Exercise prompt – Return each line of the listing that contains the string "agent".

Excerpted data –
####################

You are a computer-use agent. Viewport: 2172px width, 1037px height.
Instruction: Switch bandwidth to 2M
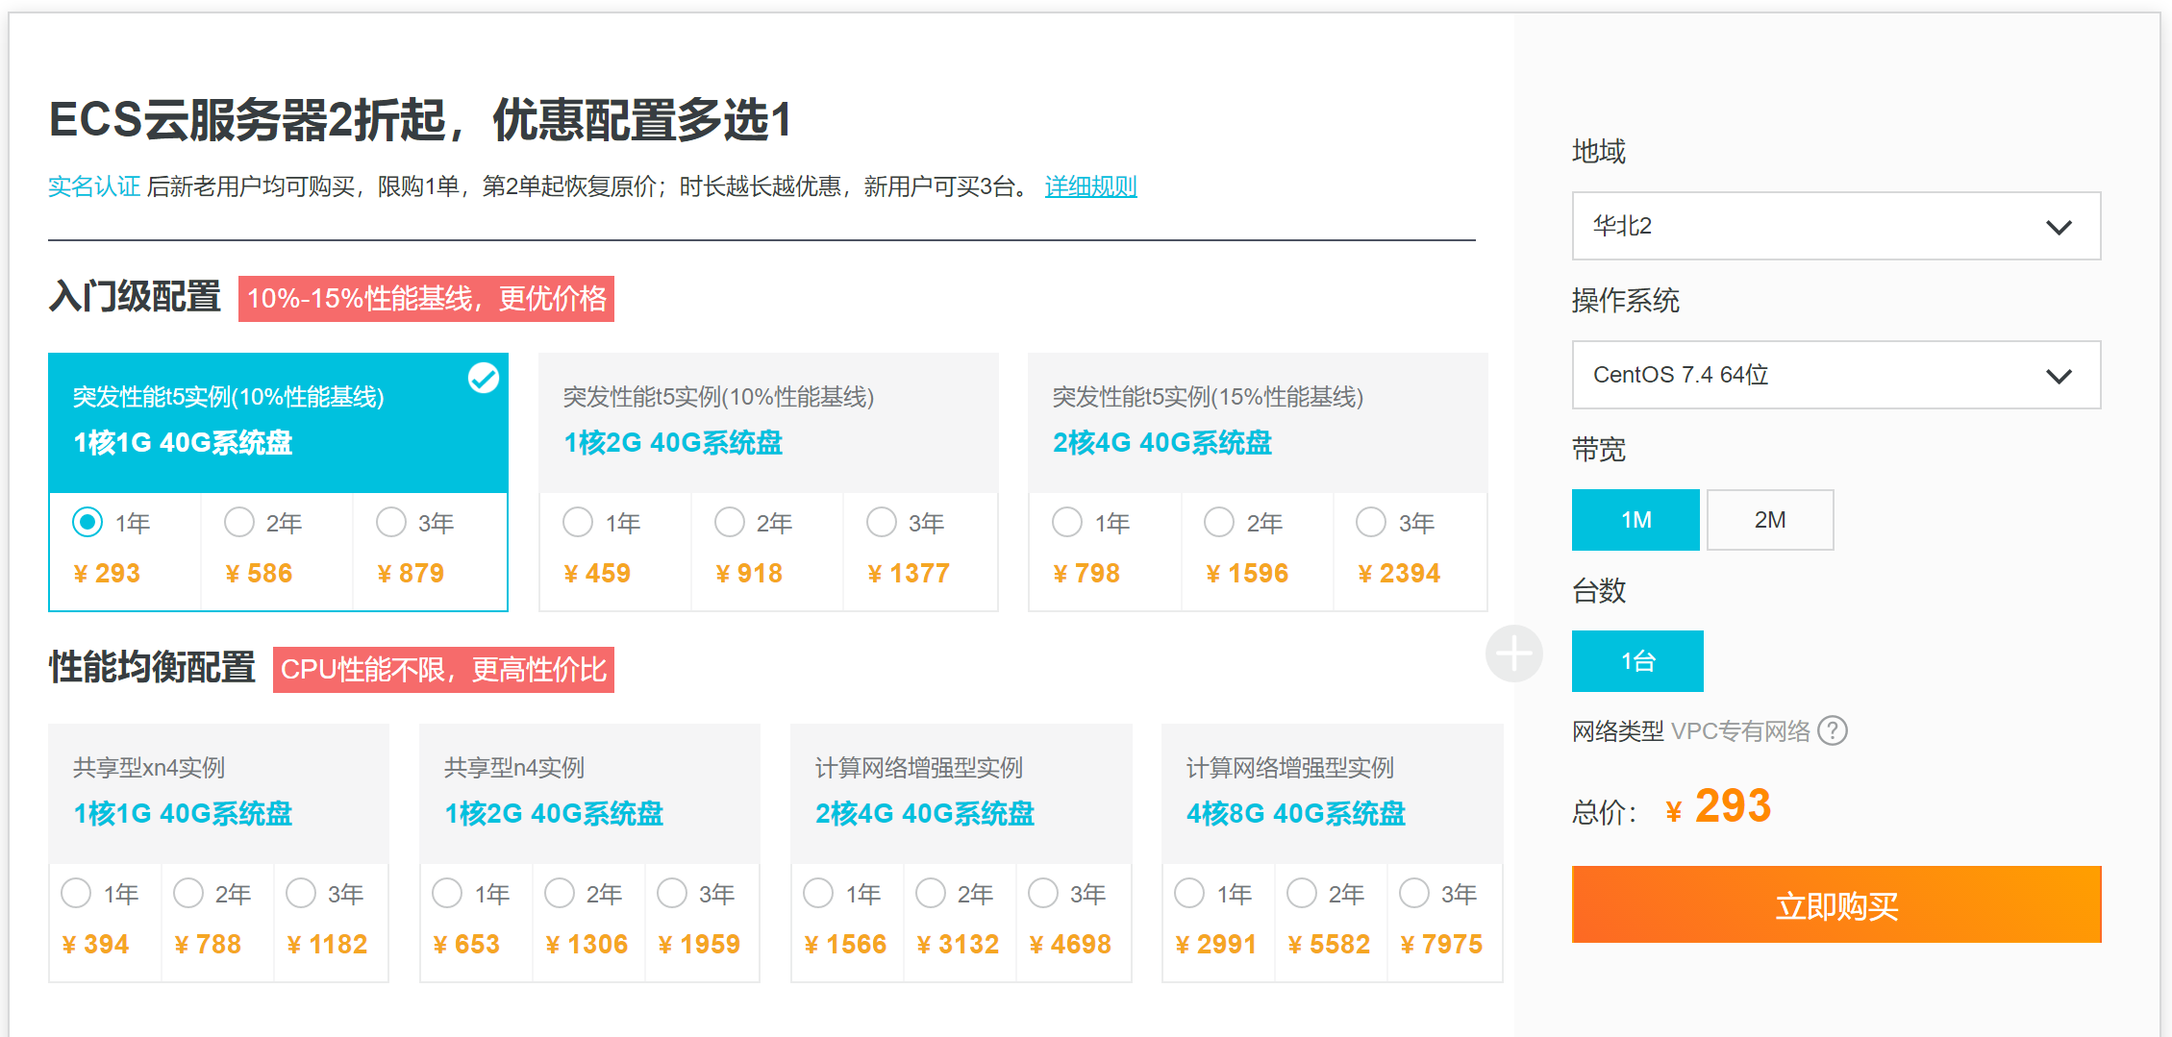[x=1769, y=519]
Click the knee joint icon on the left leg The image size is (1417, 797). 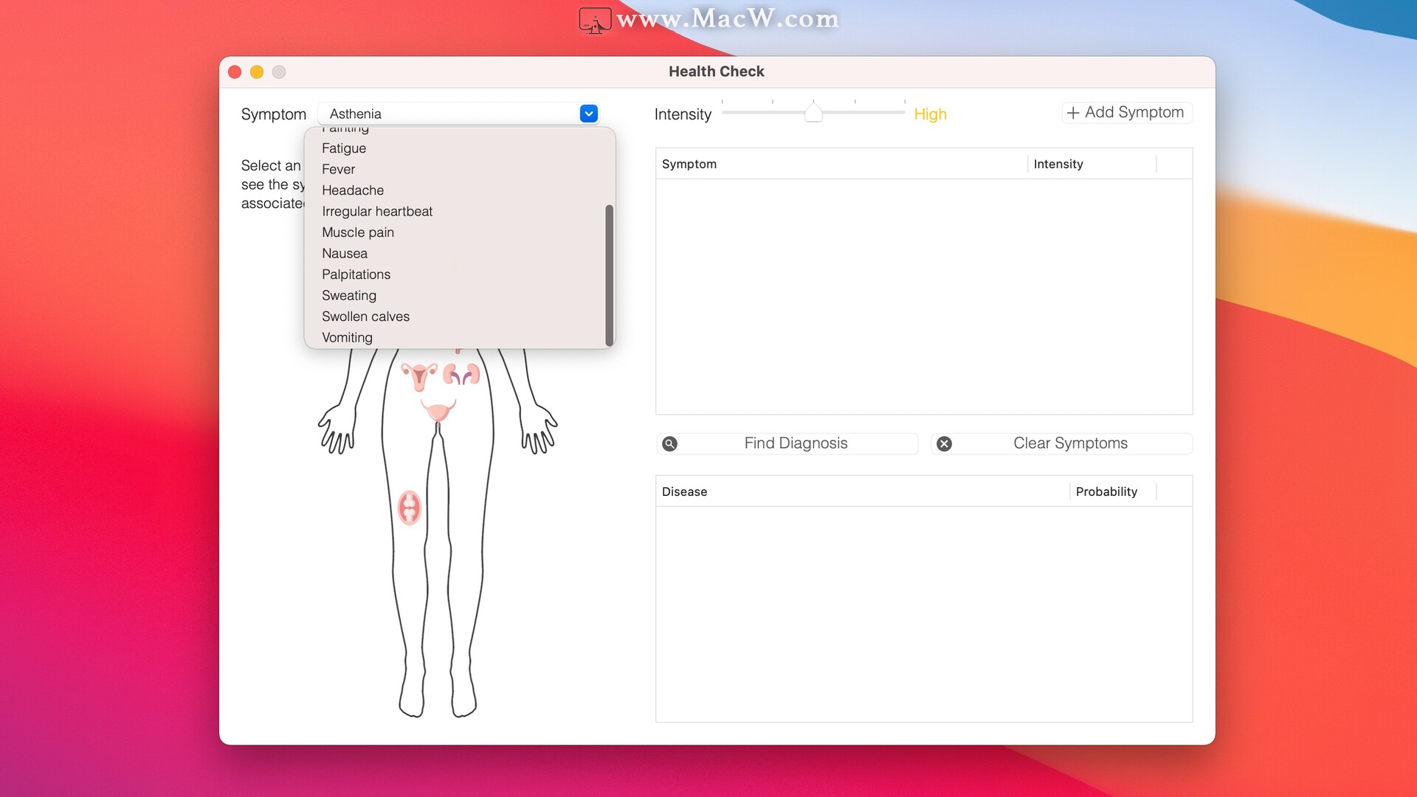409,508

####################

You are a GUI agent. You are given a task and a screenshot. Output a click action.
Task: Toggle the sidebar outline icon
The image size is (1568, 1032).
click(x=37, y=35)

####################

Worked solution –
You are a computer-use agent. Viewport: 2172px width, 1037px height.
You are a GUI agent. You are given a task and a screenshot. Output a click action.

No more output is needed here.